Было не совсем ясно, что она имеет в виду, но зато было понятно, что в автобусе произошла перегруппировка сил: старшее поколение в мгновение ока объединилось в борьбе против "нынешних молодых", и, судя по всему, Клинтону и Серовой предстояло выдержать нешуточную битву. Однако вопреки ожиданиям, оба они, как по команде, поднялись со своих мест и, не отвечая на нелестные замечания окружающих, прошли в центр салона и встали у окошка напротив дверей. Криво улыбаясь, Клинтон что-то сказал на ухо Серовой, она так же тихо что-то проговорила в ответ, и они засмеялись.
- Ишь, беседуют! - язвительно прокрякала утка. - Бесстыдники! Не успели познакомиться, а уже смеются!
- Да что "смеются"! Он ее сегодня же в койку потащит! - со знанием дела посулил Эйнштейн, и я опять подумала, что, скорей всего, он действительно живет в одном подъезде с Клинтоном и великолепно знает, чего можно от того ожидать.
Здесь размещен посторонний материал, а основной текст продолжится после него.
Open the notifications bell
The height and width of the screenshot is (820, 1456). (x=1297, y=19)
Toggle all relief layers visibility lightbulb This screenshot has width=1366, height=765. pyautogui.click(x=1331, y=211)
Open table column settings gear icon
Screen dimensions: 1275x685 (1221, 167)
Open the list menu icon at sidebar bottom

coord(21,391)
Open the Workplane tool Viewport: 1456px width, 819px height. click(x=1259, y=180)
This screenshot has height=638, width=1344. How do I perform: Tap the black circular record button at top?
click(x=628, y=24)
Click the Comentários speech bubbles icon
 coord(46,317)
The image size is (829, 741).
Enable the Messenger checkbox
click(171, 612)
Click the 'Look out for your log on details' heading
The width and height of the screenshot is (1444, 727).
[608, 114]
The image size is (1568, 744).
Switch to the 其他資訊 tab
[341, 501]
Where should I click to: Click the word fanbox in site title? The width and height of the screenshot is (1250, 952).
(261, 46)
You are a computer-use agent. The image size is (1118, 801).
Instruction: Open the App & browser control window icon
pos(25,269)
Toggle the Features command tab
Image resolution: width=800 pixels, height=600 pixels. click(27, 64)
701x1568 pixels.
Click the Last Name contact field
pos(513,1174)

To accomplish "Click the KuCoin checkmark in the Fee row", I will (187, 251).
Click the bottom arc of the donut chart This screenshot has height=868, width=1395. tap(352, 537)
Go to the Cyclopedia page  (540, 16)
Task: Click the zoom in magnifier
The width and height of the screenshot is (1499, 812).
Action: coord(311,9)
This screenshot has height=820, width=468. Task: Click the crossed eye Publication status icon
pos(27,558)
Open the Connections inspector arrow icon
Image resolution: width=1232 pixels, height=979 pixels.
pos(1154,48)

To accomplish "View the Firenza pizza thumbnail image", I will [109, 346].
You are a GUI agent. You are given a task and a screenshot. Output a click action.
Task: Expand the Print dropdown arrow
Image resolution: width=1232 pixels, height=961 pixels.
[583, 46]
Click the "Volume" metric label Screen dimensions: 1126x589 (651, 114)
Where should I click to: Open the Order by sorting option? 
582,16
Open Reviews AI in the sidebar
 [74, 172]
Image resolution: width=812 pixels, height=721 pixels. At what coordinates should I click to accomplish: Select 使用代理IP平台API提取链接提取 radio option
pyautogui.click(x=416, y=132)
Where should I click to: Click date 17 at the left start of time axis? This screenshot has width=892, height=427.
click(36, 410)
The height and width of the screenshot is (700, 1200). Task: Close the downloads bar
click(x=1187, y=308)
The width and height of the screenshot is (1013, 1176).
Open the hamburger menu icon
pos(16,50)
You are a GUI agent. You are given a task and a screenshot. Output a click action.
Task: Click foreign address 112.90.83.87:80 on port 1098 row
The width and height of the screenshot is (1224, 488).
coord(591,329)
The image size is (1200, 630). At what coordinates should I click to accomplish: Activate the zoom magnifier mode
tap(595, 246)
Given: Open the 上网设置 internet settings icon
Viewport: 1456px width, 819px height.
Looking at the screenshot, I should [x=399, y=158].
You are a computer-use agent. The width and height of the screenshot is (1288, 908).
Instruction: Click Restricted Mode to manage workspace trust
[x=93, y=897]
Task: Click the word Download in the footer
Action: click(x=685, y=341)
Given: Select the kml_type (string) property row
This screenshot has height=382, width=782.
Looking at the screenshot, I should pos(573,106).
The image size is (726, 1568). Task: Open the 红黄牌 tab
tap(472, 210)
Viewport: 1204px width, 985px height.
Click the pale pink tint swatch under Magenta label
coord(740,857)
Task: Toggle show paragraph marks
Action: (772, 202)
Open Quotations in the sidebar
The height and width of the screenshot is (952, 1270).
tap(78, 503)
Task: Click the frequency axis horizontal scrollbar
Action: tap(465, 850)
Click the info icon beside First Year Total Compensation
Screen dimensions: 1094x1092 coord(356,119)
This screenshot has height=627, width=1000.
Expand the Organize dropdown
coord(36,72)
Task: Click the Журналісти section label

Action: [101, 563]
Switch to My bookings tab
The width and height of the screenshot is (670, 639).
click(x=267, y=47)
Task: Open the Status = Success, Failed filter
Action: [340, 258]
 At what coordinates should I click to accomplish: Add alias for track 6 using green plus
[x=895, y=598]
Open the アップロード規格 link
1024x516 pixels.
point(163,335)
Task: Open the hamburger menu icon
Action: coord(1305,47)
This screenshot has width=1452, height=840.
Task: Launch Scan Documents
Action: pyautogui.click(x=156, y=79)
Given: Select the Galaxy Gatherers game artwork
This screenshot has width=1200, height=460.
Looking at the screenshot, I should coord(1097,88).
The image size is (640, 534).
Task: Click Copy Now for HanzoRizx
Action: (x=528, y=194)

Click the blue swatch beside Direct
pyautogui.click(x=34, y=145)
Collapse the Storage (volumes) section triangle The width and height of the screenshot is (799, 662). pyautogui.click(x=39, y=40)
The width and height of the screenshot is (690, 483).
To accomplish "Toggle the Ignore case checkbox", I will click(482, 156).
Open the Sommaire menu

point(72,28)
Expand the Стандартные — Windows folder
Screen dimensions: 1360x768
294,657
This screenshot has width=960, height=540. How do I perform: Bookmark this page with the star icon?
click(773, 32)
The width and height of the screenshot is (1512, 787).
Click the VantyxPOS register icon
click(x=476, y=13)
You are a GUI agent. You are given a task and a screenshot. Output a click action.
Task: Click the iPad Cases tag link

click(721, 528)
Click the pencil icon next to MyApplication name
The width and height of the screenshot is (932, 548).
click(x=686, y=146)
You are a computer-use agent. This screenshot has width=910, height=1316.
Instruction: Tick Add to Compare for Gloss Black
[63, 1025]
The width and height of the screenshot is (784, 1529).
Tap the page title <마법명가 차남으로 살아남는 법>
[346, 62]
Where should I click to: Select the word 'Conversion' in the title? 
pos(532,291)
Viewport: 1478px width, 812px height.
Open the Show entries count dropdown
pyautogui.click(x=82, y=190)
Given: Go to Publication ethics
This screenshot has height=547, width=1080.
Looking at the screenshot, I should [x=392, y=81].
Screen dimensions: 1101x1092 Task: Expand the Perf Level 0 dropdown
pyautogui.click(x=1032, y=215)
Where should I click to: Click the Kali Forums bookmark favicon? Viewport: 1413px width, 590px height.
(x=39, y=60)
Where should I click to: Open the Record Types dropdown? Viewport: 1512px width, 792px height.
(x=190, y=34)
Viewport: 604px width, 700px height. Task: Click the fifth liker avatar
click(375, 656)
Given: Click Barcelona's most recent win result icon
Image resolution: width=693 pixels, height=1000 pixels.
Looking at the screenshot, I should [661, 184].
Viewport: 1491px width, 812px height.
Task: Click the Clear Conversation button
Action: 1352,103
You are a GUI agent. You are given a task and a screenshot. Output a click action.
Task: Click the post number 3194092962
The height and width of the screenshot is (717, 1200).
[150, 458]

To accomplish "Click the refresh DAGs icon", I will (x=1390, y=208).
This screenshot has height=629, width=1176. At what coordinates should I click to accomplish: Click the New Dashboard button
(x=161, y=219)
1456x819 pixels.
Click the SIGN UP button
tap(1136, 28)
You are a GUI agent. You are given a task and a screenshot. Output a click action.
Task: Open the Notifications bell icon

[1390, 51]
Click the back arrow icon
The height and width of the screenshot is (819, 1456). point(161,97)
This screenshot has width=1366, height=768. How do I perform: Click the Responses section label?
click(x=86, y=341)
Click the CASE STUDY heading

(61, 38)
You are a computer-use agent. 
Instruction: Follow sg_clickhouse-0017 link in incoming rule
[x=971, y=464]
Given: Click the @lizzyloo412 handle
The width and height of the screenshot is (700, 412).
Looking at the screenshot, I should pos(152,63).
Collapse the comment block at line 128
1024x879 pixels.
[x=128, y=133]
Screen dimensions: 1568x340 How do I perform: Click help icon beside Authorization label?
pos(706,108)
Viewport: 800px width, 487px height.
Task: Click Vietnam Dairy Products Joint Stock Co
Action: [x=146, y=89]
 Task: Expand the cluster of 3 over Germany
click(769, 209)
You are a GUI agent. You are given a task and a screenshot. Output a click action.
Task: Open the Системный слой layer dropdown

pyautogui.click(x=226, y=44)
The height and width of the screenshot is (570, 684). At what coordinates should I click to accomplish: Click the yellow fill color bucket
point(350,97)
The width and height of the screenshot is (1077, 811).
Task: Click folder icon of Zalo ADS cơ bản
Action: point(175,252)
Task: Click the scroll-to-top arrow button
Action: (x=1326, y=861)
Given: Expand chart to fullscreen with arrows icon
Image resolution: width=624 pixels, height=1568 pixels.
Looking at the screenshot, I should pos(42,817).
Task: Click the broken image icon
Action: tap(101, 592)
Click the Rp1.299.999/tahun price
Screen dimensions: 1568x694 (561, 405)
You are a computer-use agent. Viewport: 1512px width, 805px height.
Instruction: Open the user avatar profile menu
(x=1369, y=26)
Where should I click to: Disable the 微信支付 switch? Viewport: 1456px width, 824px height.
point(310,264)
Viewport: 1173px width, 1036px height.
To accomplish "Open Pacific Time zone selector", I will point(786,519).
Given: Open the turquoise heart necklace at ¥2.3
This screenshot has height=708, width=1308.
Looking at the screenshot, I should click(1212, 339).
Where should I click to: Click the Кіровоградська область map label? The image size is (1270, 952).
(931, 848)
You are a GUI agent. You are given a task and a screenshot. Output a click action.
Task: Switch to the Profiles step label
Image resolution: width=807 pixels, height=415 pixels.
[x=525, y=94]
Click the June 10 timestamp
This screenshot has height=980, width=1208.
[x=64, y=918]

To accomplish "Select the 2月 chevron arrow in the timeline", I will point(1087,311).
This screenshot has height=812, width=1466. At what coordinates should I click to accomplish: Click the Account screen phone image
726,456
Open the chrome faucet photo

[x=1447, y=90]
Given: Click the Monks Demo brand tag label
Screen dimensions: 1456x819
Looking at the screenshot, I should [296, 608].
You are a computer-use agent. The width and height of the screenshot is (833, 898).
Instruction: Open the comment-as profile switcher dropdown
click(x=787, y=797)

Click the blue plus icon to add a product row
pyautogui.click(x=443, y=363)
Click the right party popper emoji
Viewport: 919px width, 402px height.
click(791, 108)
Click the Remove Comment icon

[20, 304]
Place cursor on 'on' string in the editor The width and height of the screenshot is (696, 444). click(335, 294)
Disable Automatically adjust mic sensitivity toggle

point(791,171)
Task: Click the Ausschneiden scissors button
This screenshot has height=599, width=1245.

- Потащит… - вздохнул Карл Маркс, видимо, вспомнив молодость, и глаза его затуманились. - Еще как потащит!..
Неожиданно наступила пауза.
За тысячелетия существования у человечества накопилось такое множество нерешенных проблем, что было совсем не просто вот так, с кондачка, взять и выбрать, какая следующая требует немедленного разрешения.
- Вот у меня друг был… - нерешительно начал Карл Маркс, и все с готовностью повернулись к нему. - Вместе в армии служили…
Но в это время водитель включил мотор.
Инцидент на дороге был исчерпан, и передние машины уже тронулись.
Пассажиры умолкли. Младенец на руках мадонны проснулся и заплакал, и мать стала торопливо доставать из рюкзачка бутылочку с молоком.
На первой же остановке сошли Клинтон и артистка Серова, причем он сошел первый и подал ей руку, подтвердив худшие предположения Эйнштейна. Отдыхающая утка взглядом показала на них Карлу Марксу и осуждающе поджала губы, на что Карл Маркс ответил ей грустным, понимающим кивком.
Так и осталось невыясненным, на чьей стороне он все-таки был. Не исключено, что, несмотря на почтенный возраст, втайне он всей душой сочувствовал этим бесстыжим охламонам и только притворялся приличным человеком.